Gadis itu terdiam lalu melihatku tajam menelitiku penuh dengan selidik.
"Kalau bukan pencuri , siapa kau?" tanyanya judes.
"Aku teman Bianca." Kuharap jawabanku ini bisa meyakinkannya. Namun yang terjadi dengan kuat dia menarik payung yang kutahan dan kembali memukuliku dengan payung itu.
"Yak mengapa kau memukulku kembali. Sudah kukatakan aku adalah teman Bianca."
"Berhenti berbohong. Aku tau pasti Bianca tak memiliki seorang teman lelaki. Terlebih lagi di dalam apartemennya. Dasar pencuri picik. Kau pikir kau bisa membohongiku, hah?" Teriaknya marah. Astaga apa yang harus aku katakan.
"Nona , sungguh aku bukanlah pencuri."
"Kalau bukan pencuri, kau siapa hah?"
"Aku pembantu Bianca."Jawabku lagi.
Aku melihat gadis itu mengerutkan keningnya. Dan tak lama dia tertawa aneh di hadapanku.
"Kau tak pandai berbohong. Bianca , gadis itu bahkan jika di dunia ini tak ada satupun Gadis yang bisa di jadikan pembantu dia tetap tidak akan mempekerjakan seorang pria menjadi pembantu di apartemennya."
"Kau tak bisa mengelak lagi.
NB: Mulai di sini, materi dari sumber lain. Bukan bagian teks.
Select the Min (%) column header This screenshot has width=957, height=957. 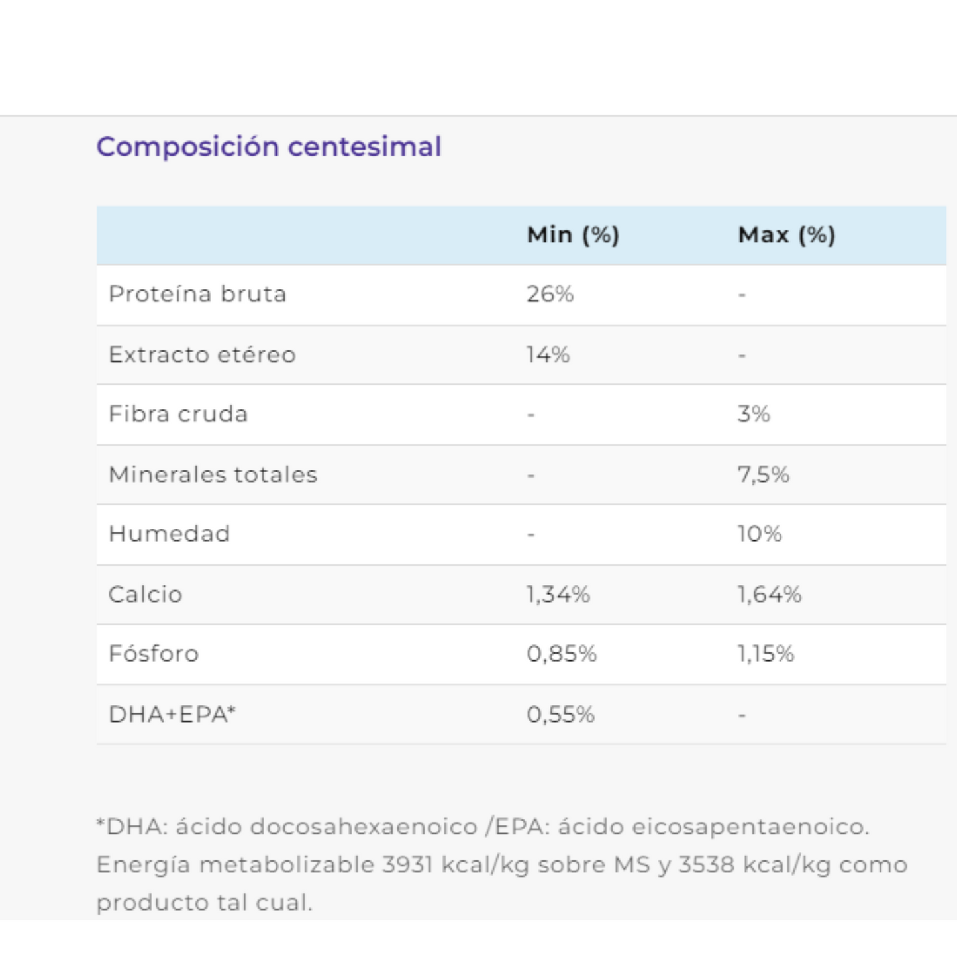click(x=573, y=235)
Ucapkan semua kebohonganmu di kantor polisi." Aku resah dan gelisah melihat gadis itu mulai mengeluarkan hpnya.
Aku harus mencegahnya menghubungi kantor polisi.
"Nona, sungguh aku bukan seorang pencuri. Aku memang bekerja untuk Bianca."
"Aku tak akan percaya," ucap gadis itu meletakkan hp di telinganya sudah menelpon kantor polisi dan tinggal menunggu panggilannya di angkat di seberang sana.
"Aku memang bekerja untuk Bianca. Bekerja untuk menghamilinya," ucapanku keluar begitu saja. Gadis itu terdiam dia seakan terkejut dengan kata kataku.
"Apa kau bilang? Kau bilang Bianca mempekerjakanmu untuk menghamilinya?"
Aku hanya mengangguk pasrah menjawab pertanyaannya. Aku sadar dia shock dengan jawabanku. Dan dia mulai menutup panggilannya. Dan mengutak-atik hpnya. Dan kembali menelpon. Tapi aku merasa kali ini dia tak menelpon kantor polisi.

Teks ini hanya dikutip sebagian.